Personally I really enjoyed it. If you read The Curious Incident of the Dog in the Nightime I think you may also like it. It's a powerful way of looking at the situation through somebody elses eyes and wondering if you could do any better than she has.
You can get this for £5.49 from Amazon or less depending if you opt for the market place section.
I bought Daniel isn't talking back on the summer at a car boot sale for £1. I started reading the book the day I got it but it did not grip me so it ended up on a shelf. I recently gave it another go because I am clearing out books so I managed to read it. I have to stay I found this book a struggle to read as the plot moved to slowly and the book contains far too much waffle for my likings.
Daniel isn't talking is written by Marti Leimbach the book is 281 pages long and retails at £6.99. (ISBN 978-0-00-721701-4) The cover is plain white with a photo of a young lad with blonde hair and dark eyes.
What is it about?
Daniel isn't talking is about a young lad with autism. The story is written from the mother's perspective and covers how autism affected her marriage and relationships. Melanie (Daniel's mother) meets a man called Andy who claims her can help her son Daniel, he is a play therapist. The book follows her through learning about autism and her son. It also follows how her relationships change as she commits herself to helping her son achieve his full potential.
What I think about the book.
As I said, I found this book a struggle to read. I love reading books about living with autism and the parent's perspective but this book was different and I did not realise until half way through why. This book is not written by the mother of an autistic child it is written by a writer! This book is a fictional story based on some facts about autism. I did not enjoy the writer's style of writing and found pages were spent on setting scenes and going off into Melanie's imagination, which I was not interested in. It felt like the book had been padded out with a few pages of waffle! I was also dismay by the way Melanie was able to spend hundreds of pounds on treatment for her son who I am not sure is very true to life. The book had a nice enough stories but it was not the right book for me!

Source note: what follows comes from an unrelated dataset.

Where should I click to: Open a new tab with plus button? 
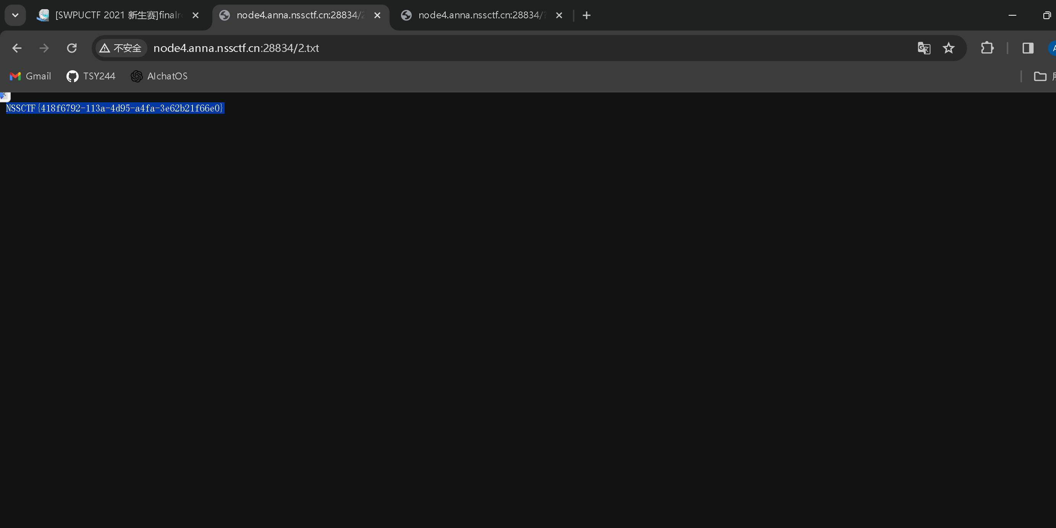coord(587,15)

You cannot go wrong for a pound so I guess this book is ok. The story was a bit slow and there seemed to be a lot of waffle and scene setting that was wasted on me! I did learn a few things about autism from this book and found the play therapy very interesting. I think the author needs to focus more on the plot. The other thing that annoyed me is she made out that her husband left her because of the autism when he was actually having an affair so it probably would not be anything to so with there son. This bugged me because many families struggle through having children who suffer autism and it does but strain on many relationships. If you like, fictional stories then you might like this but I prefer reading true stories.